(Saved entries)
──────────────────────────────

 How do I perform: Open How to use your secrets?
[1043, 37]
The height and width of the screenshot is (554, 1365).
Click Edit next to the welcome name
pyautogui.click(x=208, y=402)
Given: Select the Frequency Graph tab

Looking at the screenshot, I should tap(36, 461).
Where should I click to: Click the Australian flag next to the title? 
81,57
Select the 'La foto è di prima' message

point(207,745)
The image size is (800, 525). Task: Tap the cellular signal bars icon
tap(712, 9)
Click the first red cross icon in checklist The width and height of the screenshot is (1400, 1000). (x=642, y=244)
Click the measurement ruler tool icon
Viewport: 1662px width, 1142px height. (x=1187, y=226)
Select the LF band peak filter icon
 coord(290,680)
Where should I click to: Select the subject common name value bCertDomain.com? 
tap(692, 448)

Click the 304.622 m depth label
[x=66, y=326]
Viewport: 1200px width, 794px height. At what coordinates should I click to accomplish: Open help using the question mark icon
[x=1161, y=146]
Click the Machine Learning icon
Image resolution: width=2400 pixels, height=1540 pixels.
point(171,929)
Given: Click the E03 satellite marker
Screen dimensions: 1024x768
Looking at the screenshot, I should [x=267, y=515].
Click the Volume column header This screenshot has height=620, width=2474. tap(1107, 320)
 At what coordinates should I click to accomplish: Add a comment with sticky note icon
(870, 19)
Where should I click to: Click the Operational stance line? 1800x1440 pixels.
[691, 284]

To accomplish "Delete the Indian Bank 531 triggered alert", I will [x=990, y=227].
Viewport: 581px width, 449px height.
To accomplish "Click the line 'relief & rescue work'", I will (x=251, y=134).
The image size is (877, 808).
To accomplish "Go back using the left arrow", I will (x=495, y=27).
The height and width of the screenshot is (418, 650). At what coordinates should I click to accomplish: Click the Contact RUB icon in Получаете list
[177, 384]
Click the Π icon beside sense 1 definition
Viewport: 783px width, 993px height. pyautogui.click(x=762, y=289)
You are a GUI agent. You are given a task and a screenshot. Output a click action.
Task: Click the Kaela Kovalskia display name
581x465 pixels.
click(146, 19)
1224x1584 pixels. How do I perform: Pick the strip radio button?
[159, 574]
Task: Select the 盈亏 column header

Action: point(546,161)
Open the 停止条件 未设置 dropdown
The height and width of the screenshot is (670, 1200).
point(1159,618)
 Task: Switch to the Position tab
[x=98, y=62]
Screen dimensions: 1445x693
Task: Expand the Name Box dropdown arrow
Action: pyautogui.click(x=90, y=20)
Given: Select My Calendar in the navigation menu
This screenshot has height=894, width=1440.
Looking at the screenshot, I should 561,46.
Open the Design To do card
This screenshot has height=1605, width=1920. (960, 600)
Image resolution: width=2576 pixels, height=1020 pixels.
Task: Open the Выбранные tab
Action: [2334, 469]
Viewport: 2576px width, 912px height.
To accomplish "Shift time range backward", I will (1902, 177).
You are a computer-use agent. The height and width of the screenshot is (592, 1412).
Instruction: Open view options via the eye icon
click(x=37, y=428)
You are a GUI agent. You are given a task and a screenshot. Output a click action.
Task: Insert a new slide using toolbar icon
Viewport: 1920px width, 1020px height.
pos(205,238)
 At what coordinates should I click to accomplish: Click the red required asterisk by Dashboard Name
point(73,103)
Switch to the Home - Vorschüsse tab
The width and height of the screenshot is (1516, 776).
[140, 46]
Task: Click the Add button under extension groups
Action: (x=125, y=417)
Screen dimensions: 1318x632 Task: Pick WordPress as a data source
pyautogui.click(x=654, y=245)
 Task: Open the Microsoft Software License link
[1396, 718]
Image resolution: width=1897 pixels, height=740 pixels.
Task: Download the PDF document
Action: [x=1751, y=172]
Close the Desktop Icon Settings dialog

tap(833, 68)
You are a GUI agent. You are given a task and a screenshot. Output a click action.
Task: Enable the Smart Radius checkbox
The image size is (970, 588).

──────────────────────────────

▶ TASK INSTRUCTIONS
Reproduce the data above in full, keeping it exactly the same.

▶ EXERCISE ANSWER
 How do I perform: Open How to use your secrets?
[1043, 37]
The height and width of the screenshot is (554, 1365).
Click Edit next to the welcome name
pyautogui.click(x=208, y=402)
Given: Select the Frequency Graph tab

Looking at the screenshot, I should tap(36, 461).
Where should I click to: Click the Australian flag next to the title? 
81,57
Select the 'La foto è di prima' message

point(207,745)
The image size is (800, 525). Task: Tap the cellular signal bars icon
tap(712, 9)
Click the first red cross icon in checklist The width and height of the screenshot is (1400, 1000). (x=642, y=244)
Click the measurement ruler tool icon
Viewport: 1662px width, 1142px height. (x=1187, y=226)
Select the LF band peak filter icon
 coord(290,680)
Where should I click to: Select the subject common name value bCertDomain.com? 
tap(692, 448)

Click the 304.622 m depth label
[x=66, y=326]
Viewport: 1200px width, 794px height. At what coordinates should I click to accomplish: Open help using the question mark icon
[x=1161, y=146]
Click the Machine Learning icon
Image resolution: width=2400 pixels, height=1540 pixels.
point(171,929)
Given: Click the E03 satellite marker
Screen dimensions: 1024x768
Looking at the screenshot, I should [x=267, y=515].
Click the Volume column header This screenshot has height=620, width=2474. tap(1107, 320)
 At what coordinates should I click to accomplish: Add a comment with sticky note icon
(870, 19)
Where should I click to: Click the Operational stance line? 1800x1440 pixels.
[691, 284]

To accomplish "Delete the Indian Bank 531 triggered alert", I will [x=990, y=227].
Viewport: 581px width, 449px height.
To accomplish "Click the line 'relief & rescue work'", I will (x=251, y=134).
The image size is (877, 808).
To accomplish "Go back using the left arrow", I will (x=495, y=27).
The height and width of the screenshot is (418, 650). At what coordinates should I click to accomplish: Click the Contact RUB icon in Получаете list
[177, 384]
Click the Π icon beside sense 1 definition
Viewport: 783px width, 993px height. pyautogui.click(x=762, y=289)
You are a GUI agent. You are given a task and a screenshot. Output a click action.
Task: Click the Kaela Kovalskia display name
581x465 pixels.
click(146, 19)
1224x1584 pixels. How do I perform: Pick the strip radio button?
[159, 574]
Task: Select the 盈亏 column header

Action: point(546,161)
Open the 停止条件 未设置 dropdown
The height and width of the screenshot is (670, 1200).
point(1159,618)
 Task: Switch to the Position tab
[x=98, y=62]
Screen dimensions: 1445x693
Task: Expand the Name Box dropdown arrow
Action: pyautogui.click(x=90, y=20)
Given: Select My Calendar in the navigation menu
This screenshot has height=894, width=1440.
Looking at the screenshot, I should 561,46.
Open the Design To do card
This screenshot has height=1605, width=1920. (960, 600)
Image resolution: width=2576 pixels, height=1020 pixels.
Task: Open the Выбранные tab
Action: [2334, 469]
Viewport: 2576px width, 912px height.
To accomplish "Shift time range backward", I will (1902, 177).
You are a computer-use agent. The height and width of the screenshot is (592, 1412).
Instruction: Open view options via the eye icon
click(x=37, y=428)
You are a GUI agent. You are given a task and a screenshot. Output a click action.
Task: Insert a new slide using toolbar icon
Viewport: 1920px width, 1020px height.
pos(205,238)
 At what coordinates should I click to accomplish: Click the red required asterisk by Dashboard Name
point(73,103)
Switch to the Home - Vorschüsse tab
The width and height of the screenshot is (1516, 776).
[140, 46]
Task: Click the Add button under extension groups
Action: (x=125, y=417)
Screen dimensions: 1318x632 Task: Pick WordPress as a data source
pyautogui.click(x=654, y=245)
 Task: Open the Microsoft Software License link
[1396, 718]
Image resolution: width=1897 pixels, height=740 pixels.
Task: Download the PDF document
Action: [x=1751, y=172]
Close the Desktop Icon Settings dialog

tap(833, 68)
You are a GUI agent. You are given a task and a screenshot. Output a click action.
Task: Enable the Smart Radius checkbox
The image size is (970, 588).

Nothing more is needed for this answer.